Homer, then, remained important in the classical world which came after him. Nonetheless, the Emperor Hadrian is said to have preferred an obscure scholarly poet, Antimachus (
c.
400
BC
), who wrote on Homer’s life. By beginning with Homer we can correct Hadrian’s perversity; what we cannot do is answer his question about Homer’s origins.

If the god at Delphi knew the answer, his prophets were certainly not giving it away. All over the Greek world, cities claimed to be the poet’s birthplace, but we know nothing about his life. His epics, the
Iliad
and the
Odyssey
, were composed in an artificial, poetic dialect which suited their complex metre, the hexameter. The poems’ language is rooted in the dialects known as ‘east Greek’, but a poet could have learned it anywhere: it was a professional aid for hexameter-poets, not
an everyday sort of spoken Greek. It is more suggestive that when the
Iliad
uses everyday similes, it does sometimes refer to specific places or comparisons in the ‘east Greek’ world on the western coastline of Asia. These comparisons needed to be familiar to their audience. Perhaps the poet and his first audiences really did live there (in modern Turkey) or on a nearby island. Traditions connected Homer, in due course, with the island of Chios, a part of whose coastline is well described in the
Iliad
. Other traditions connected him strongly with Smyrna (modern
İ
zmir) across from Chios on the Asian mainland.

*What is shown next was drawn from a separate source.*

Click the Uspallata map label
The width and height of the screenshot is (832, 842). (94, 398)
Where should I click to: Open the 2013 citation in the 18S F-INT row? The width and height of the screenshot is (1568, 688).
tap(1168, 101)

Homer’s dates have been equally disputed. Many centuries later, when Greeks tried to date him, they put him at points which equate to our dates between
c.
1200 and
c.
800
BC
. These dates were much too early, but we have come to know, as their Greek proponents could not, that the Homeric poems did refer back to even older sites and palaces with a history before 1200
BC
. They describe ancient Troy and they refer to precise places on the island of Crete: they allude to a royal world at Mycenae or Argos in Greece, the seat of King Agamemnon. The
Iliad
gives a long and detailed ‘catalogue’ of the Greek towns which sent troops to Troy; it begins around Thebes in central Greece and includes several place-names unknown in the classical world. Archaeologists have recovered the remains of big palaces at Troy (where recent excavations are enlarging our ideas of the site’s extent), on Crete and at Mycenae. Recently they have found hundreds of written tablets at Thebes too. We can date these palaces way back into a ‘Minoan’ age (
c.
2000–1200
BC
) in Crete and ‘Mycenaean’ palace-age in Greece (
c.
1450–
c.
1200
BC
). In fact, Thebes, not Mycenae, may now turn out to have been at the centre of it.
1
In this ‘Mycenaean’ age Greek was being quite widely spoken and written in a syllabic script by scribes who worked in the palaces. In this period Greeks were also travelling across to Asia, but not, as far as we know, in one major military expedition. Thanks to archaeology, we are now aware of a long-lost age of splendour, but it was not an age which Homer knew in any detail. The
Iliad
’s ‘catalogue’ is the one exception. Even so, he only had oral stories and after five hundred years they had retained none of the social realities. A few Mycenaean details about places and objects were embedded in poetic phrases which he had inherited from illiterate predecessors.
The formative years for his main heroic stories were probably
c.
1050–850
BC
, when literacy had been lost and no new Greek alphabet existed. As for the social world of his poems, it is based on an age closer to his own time (
c.
800–750
BC
): the ‘world’ of his epics is quite different from anything which the archaeology and scribal writing of the remote ‘Mycenaean’ palaces suggest.